I agree with kuza with respect to individuals learning due to interest, and not out of what someone else has deemed a necessity. At some point or another the individual will pick up some type of a programming language, and probably review every aspect of the OSI model, but it all comes with time and interest.

Jeremiah Grossman said...

wow, who knew a personal interview could be so controversial. heh.

@kuza55, my answer was meant to be anything but elitist. It was meant to be taken more as a reflection of my personal learning methodology and assumes the person is already interested. Perhaps even passionate. Everyone has a preference on how they like to go about learning a subject and this process has served me well. Of course if someone else has their own, that's fine as well.

As one example, we recently came across a group of experienced web developers and we needed to describe to them how we were able to hijack another users session. Basically a simple cookie tamper hack. At one point during the discussion one of them asked "what's a cookie?".

This struck us by surprise, but this lack of HTTP comprehension is more common than most would like to believe. Todays frameworks hide all that stuff very well and developers just work with APIs. As a result many of the fundamentals are no longer necessary to get day-to-day stuff done, that is until a security issue crops up and this deeper understanding is required. Hence, my start from the beginning answer

kuza55 said...


Sure, people should probably work out what cookies are if they want to understand client-side issues with the web, but there's no reason they have to learn about client side stuff first, maybe they're far more interested in server-side stuff and all they really need to know to start there is that they're editable by users. And even if we assume that people should probably get familiar with HTTP pretty early, why do they need to know how TCP/IP works straight away, same goes for SSL and DNS. Also writing web servers or browsers is pretty needless even if it will teach people something.

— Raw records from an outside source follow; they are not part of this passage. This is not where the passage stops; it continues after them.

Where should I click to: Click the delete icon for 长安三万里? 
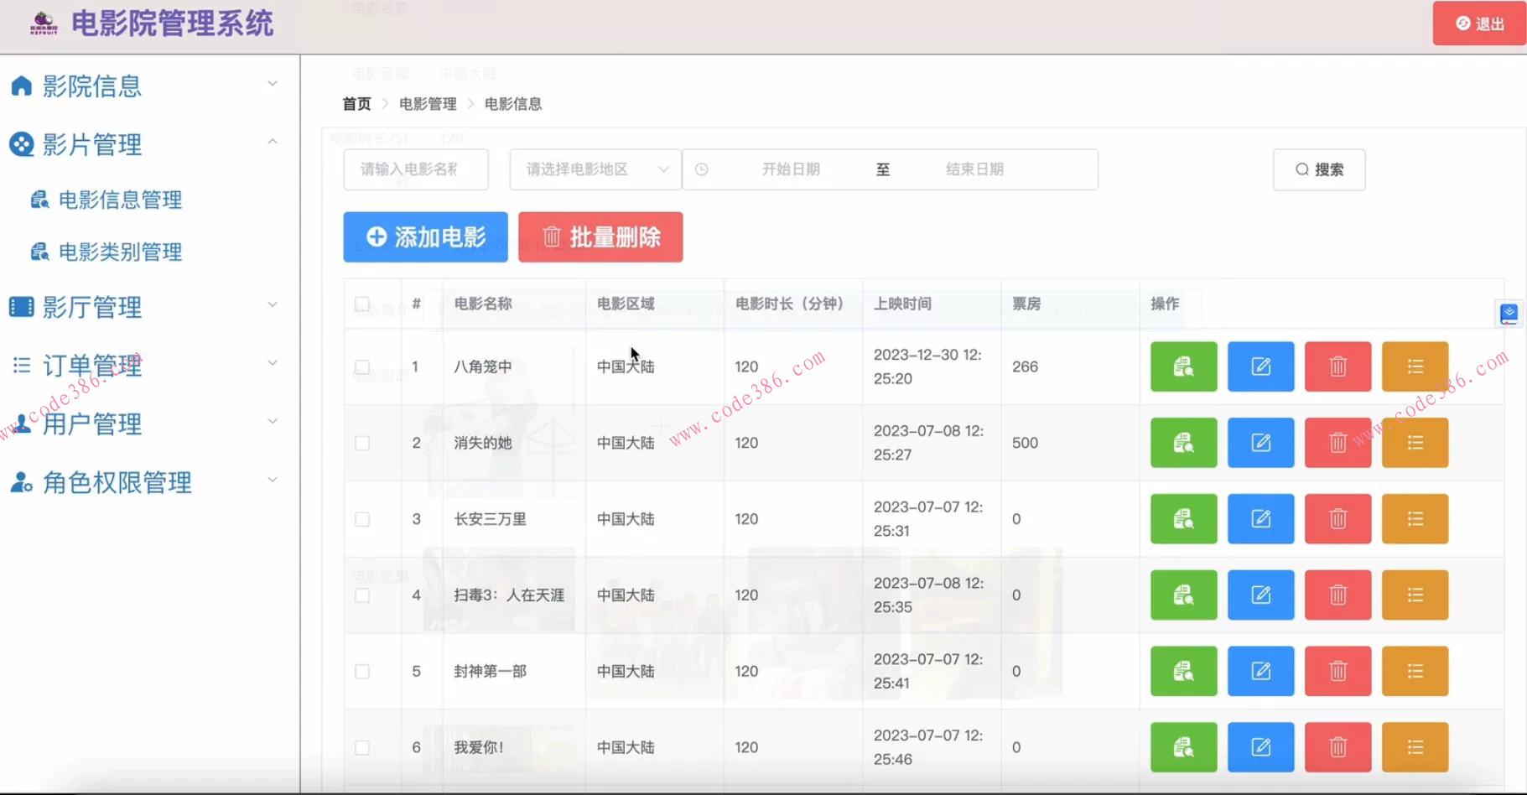[x=1337, y=518]
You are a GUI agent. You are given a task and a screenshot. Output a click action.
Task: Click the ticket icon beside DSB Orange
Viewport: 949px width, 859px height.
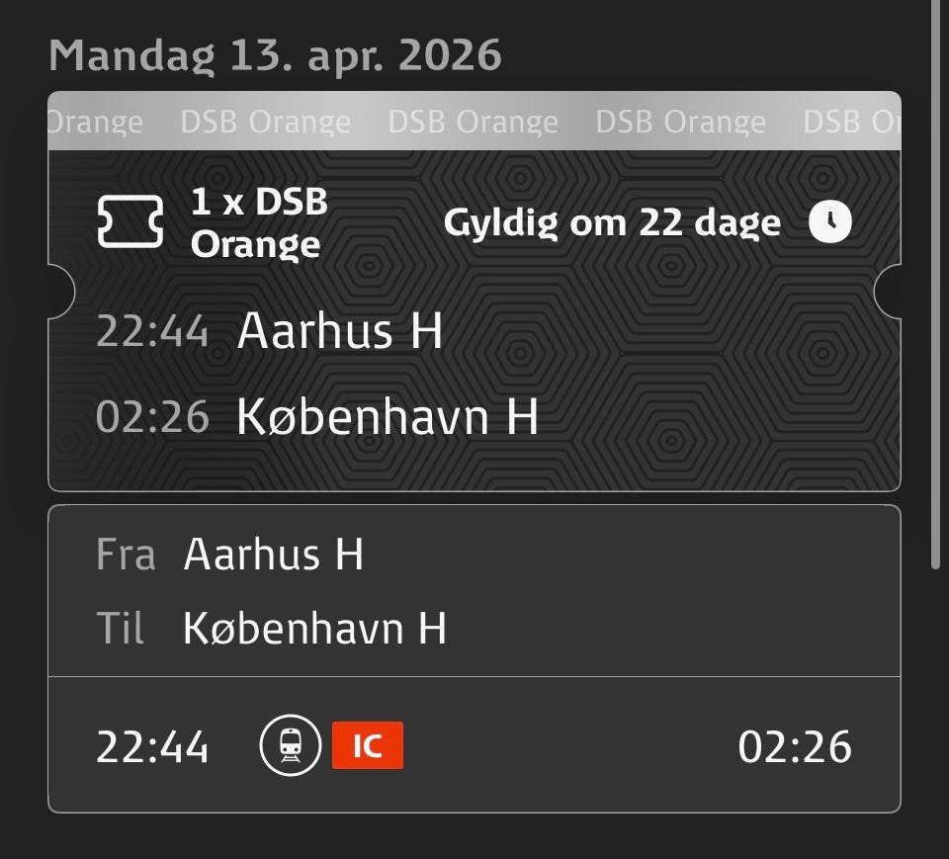(129, 222)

There's a lot of stuff to learn and saying people must learn everything straight away is fairly pointless.

CG said...

If you go back and read the past interviews on the site, a reoccurring theme in the interviews is people recommending learning to program early on. If all these people say it, there "might" be some merit to learning some languages early on.

Learning to program should be mixed with plenty of "doing stuff", that stuff would be whatever you are interested in. But with security the way it is, you can spend all your time playing with tools and then all of the sudden realize you cant put your ideas into code or not very easily and that just sucks.

Anonymous said...

I also agree with what you've stated, cg. I learned to program out of my own interest, and later concerned myself with things such as how HTTP works and security, but I can attribute a majority of the things I bothered to learn to programming. A solid foundation in any language is pretty useful.